Directions: Retype the whole listing below exactly, keeping every picture out of it.

Provided records START

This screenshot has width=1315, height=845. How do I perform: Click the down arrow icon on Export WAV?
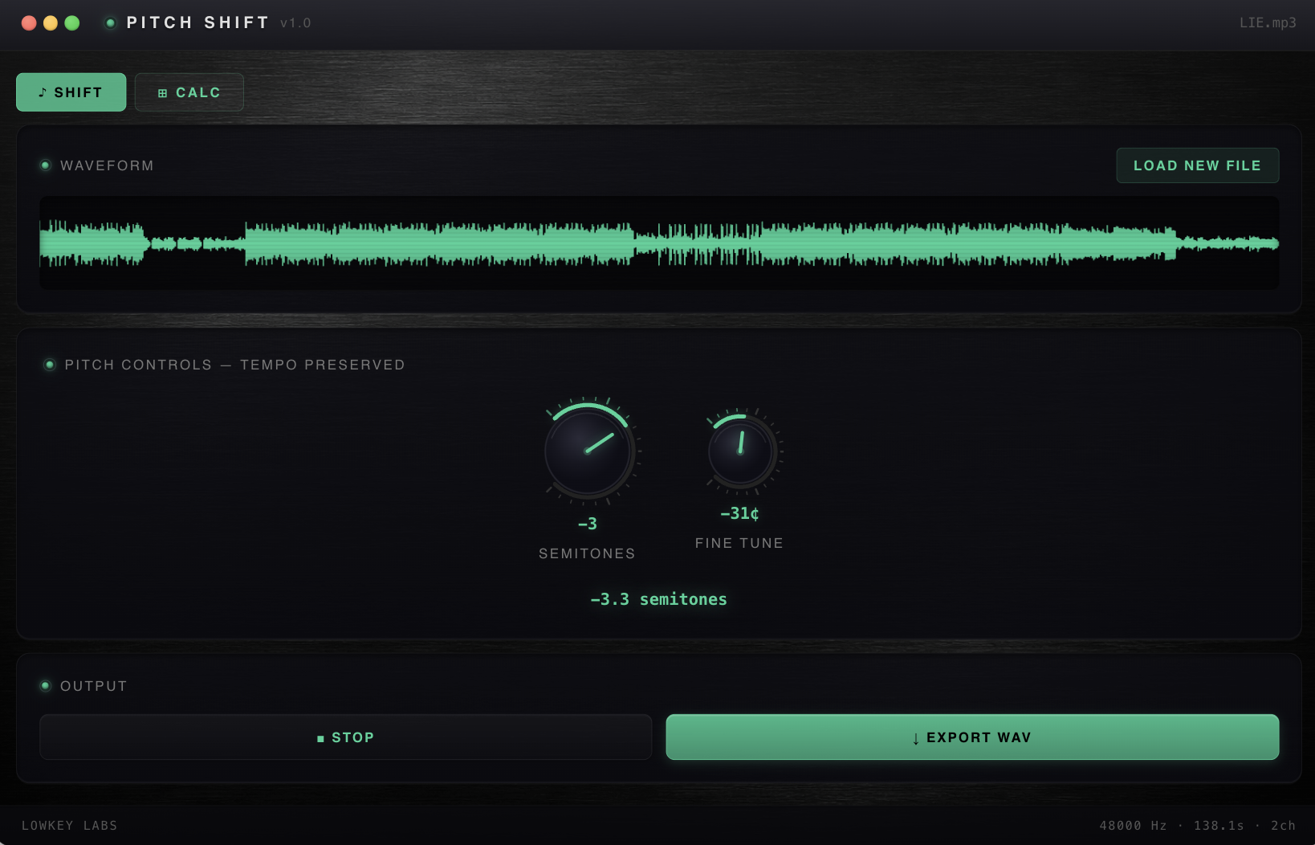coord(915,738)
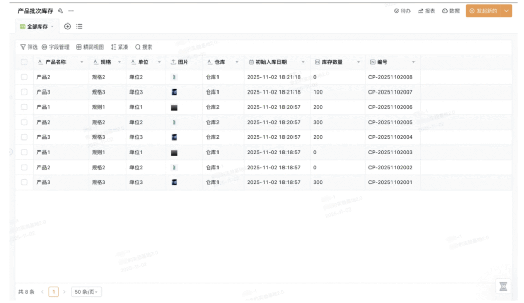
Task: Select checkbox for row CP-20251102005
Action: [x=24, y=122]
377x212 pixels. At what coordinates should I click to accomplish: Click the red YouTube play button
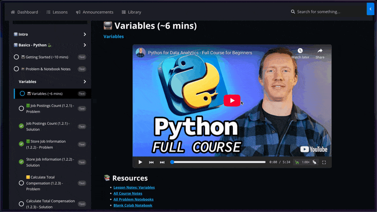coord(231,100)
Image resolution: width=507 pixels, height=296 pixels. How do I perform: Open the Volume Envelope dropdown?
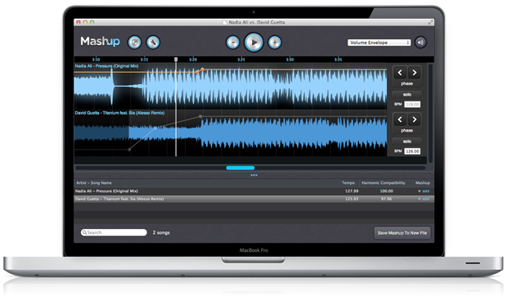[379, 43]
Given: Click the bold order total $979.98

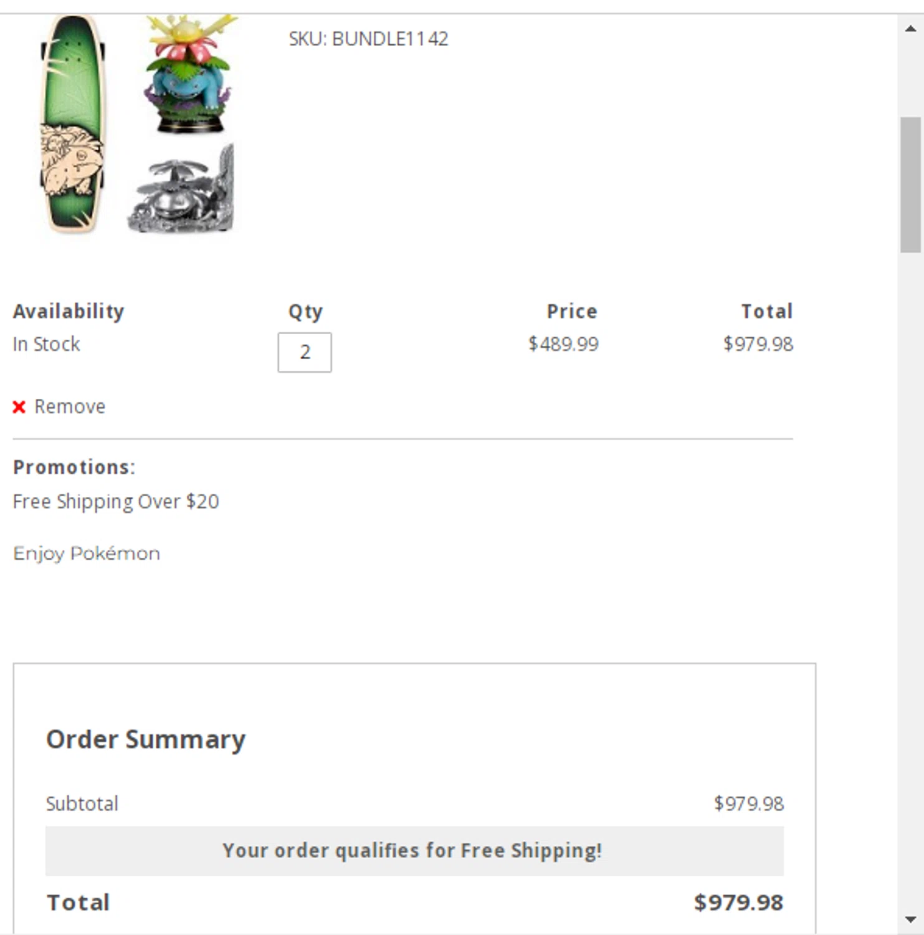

Provided records END

The answer:
This screenshot has width=1315, height=845. How do I perform: Click the down arrow icon on Export WAV?
coord(915,738)
Task: Select checkbox for row CP-20251102005
Action: [x=24, y=122]
377x212 pixels. At what coordinates should I click to accomplish: Click the red YouTube play button
coord(231,100)
Image resolution: width=507 pixels, height=296 pixels. How do I perform: Open the Volume Envelope dropdown?
[379, 43]
Given: Click the bold order total $979.98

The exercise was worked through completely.